- [Instructions to follow]:
What you return should be the entries, unchanged, without their pictures.

- [Extracted entries]:
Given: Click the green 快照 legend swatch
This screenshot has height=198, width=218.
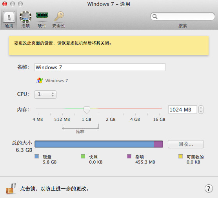Looking at the screenshot, I should pyautogui.click(x=83, y=157).
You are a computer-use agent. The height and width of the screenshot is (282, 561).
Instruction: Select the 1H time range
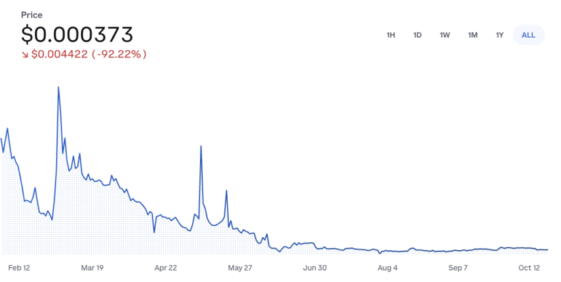coord(391,35)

- [Written reply]:
Given: Click the green 快照 legend swatch
This screenshot has height=198, width=218.
Looking at the screenshot, I should pyautogui.click(x=83, y=157).
You are a computer-use agent. The height and width of the screenshot is (282, 561).
Instruction: Select the 1H time range
coord(391,35)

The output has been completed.